Simply put, a knowledge base article features a set of information about a product as a user guide or to solve common problems. Although technically an ‘article’ it doesn’t always have to be written. Some companies use videos, images, infographics and animations to get their point across.
Creating an effective knowledge base article is tough. There’s a lot of ground to cover and many people don’t realise how involved it is. A good knowledge base article needs to keep things simple. It needs to speak to a range of different people from complete novices to techies and experts. It must talk about a lot of topics – anything that your users may need to know or any issues that they might encounter. Plus, it needs to be interesting and engaging.
So, it can be hard to know where to begin. tenshoku base To help you out, this piece offers a complete guide to creating knowledge base articles. From the bare bones of your strategy to measuring if it’s working and knowing when to give it a refresh.

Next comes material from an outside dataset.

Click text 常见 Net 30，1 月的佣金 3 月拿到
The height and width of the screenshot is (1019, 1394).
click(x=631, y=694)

The perks of having a knowledge base?
First things first, a knowledge base is incredibly tenshoku base useful for your customer support team. With a knowledge base at their fingertips, your team can quickly resolve common customer issues. They can point people towards specific documents or videos as a solution, instead of asking endless questions and trawling through a list of different troubleshooting options.
Of course, customers might not even reach your support team. A knowledge base gives them the freedom to search for answers to their questions without ever darkening your team’s door. This is preferable for some customers. 70% of customers prefer to use a company website to find a solution instead of picking up the phone or writing an email. Millennials, in particular, are well documented as phone-phobics, so if they make up a lot of your customer base then providing online support options are a must.
Having knowledge base articles available to your customers creates a kind of triage system for your customer support. Only the most complex questions and issues will reach your support team (the ones your knowledge base cannot resolve).
As an added bonus, having knowledge base articles can improve your website traffic. 45% of companies that offered some kind of self-service support option experienced an increase in site traffic and fewer phone calls to their support team.
It’s for every business
To clear up a potential myth, don’t believe that you have to be a large business to reap the benefits of knowledge base articles. They work for every business. Every company needs to offer great customer service, from the smallest sole trader to the largest conglomerate. In fact, having a knowledge base can benefit small businesses more than larger ones. They’ve often got little-to-no dedicated customer support and limited resources, so a knowledge base relieves some of the pressure.
Setting the foundation of your knowledge base
Before you ever put pen to paper there are a few steps to do that will ensure your knowledge base articles hit the right note. These will lay the foundations of your knowledge base, so it’s vital that you take your time and don’t miss anything out.
Know your audience
Your customer support needs to be tailored to (you guessed it!) your customers. Knowing your audience will inform every aspect of your knowledge base. They might not even like to read, for instance.
It will also tell you how simple your knowledge base needs to be, although a good rule of thumb is to keep it as accessible as possible. Most people cannot understand highly technical jargon unless they are industry insiders.
Without knowing your audience’s technical understanding or preferred form of learning, your base won’t be able to fully cater to their needs.
In theory, you should already have a good grasp of your customer behaviour as part of your marketing strategy. But if not, there’s no harm in consulting a few customers when developing your knowledge base. Releasing a ‘beta’ version to a select few can help you refine your content, the format and identify any areas for improvement.
Content is king of the knowledge base
Any good knowledge base article has great content. As previously mentioned, this doesn’t necessarily mean a text-only article. It can include imagery and video too. But good writing underpins all of this because you’ll have to come up with the script for a video or the words for an infographic. Our article on how to write amazing knowledge base articles covers this in more detail.
Without the right content that covers every potential question and problem, your knowledge base will fail. It needs to simplify any technical concepts so that anyone can understand what you’re talking about. Jargon, acronyms (that aren’t spelt out) and buzzwords are a big no-no. You also have to make it engaging. If people don’t enjoy reading or watching it then they’ll switch off from your content. Getting ideas for your knowledge base can be tricky at the start, so we’ll offer some inspiration in another guide.
Identify common pain points
Problems that appear time and time again are perfect to include in a knowledge base article. If one customer encounters an issue, it’s highly likely that others will too. So save your team (and your customers) time and effort by including a troubleshooting section.
To uncover recurring and common problems, consult your historical customer support enquiries. Alternatively, you can sit down with your team and ask them about questions that crop up over and over. This has an added perk for your product development – any problems that can be easily resolved will improve later iterations of your products.